Total RNA was extracted using the mirVana miRNA Isolation Kit (Cat. AM1561, Invitrogen, Thermo Fisher Scientific Inc., USA) following the manufacturer’s protocol. RNA purity and quantification were evaluated using a NanoDrop 2000 spectrophotometer (Thermo Fisher Scientific, Waltham, MA, USA). RNA integrity was assessed using the Agilent 2100 Bioanalyzer (Agilent Technologies, Santa Clara, CA, USA).
Label
Cy3
Label protocol
The sample labeling, microarray hybridization and washing were performed based on the manufacturer’s standard protocols.

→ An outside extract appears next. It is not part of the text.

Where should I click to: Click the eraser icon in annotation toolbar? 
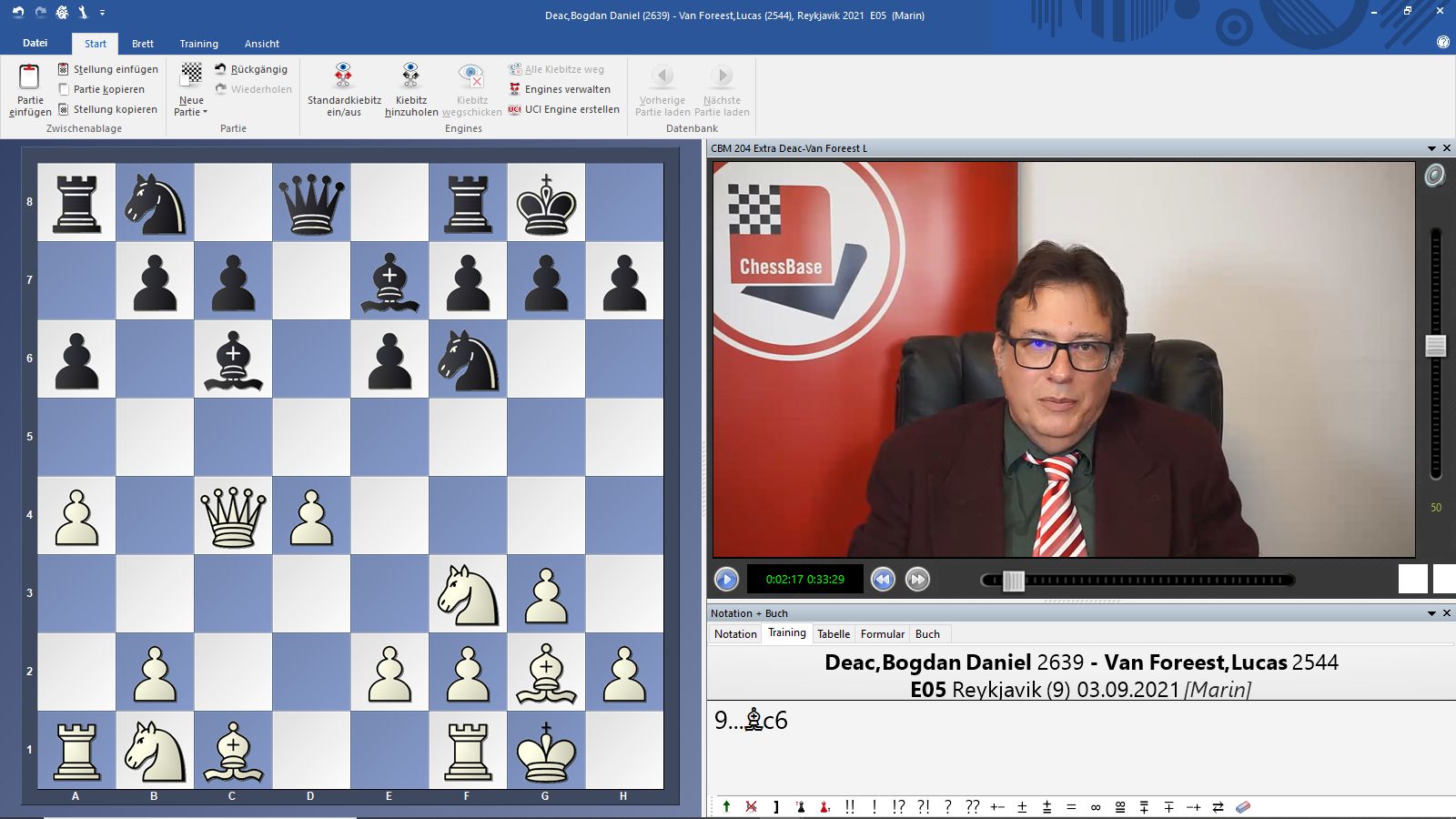[1243, 807]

Briefly, total RNA were dephosphorylated, denatured and then labeled with Cyanine-3-CTP.
Hybridization protocol
After purification the labeled RNAs were hybridized onto the microarray.
Scan protocol
After washing, the arrays were scanned with the Agilent Scanner G2505C (Agilent Technologies).
Data processing
Feature Extraction software (version10.7.1.1, Agilent Technologies) was used to analyze array images to get raw data. Next, GeneSpring software (version 14.8, Agilent Technologies) was employed to finish the basic analysis with the raw data. The raw data was normalized with the quantile algorithm.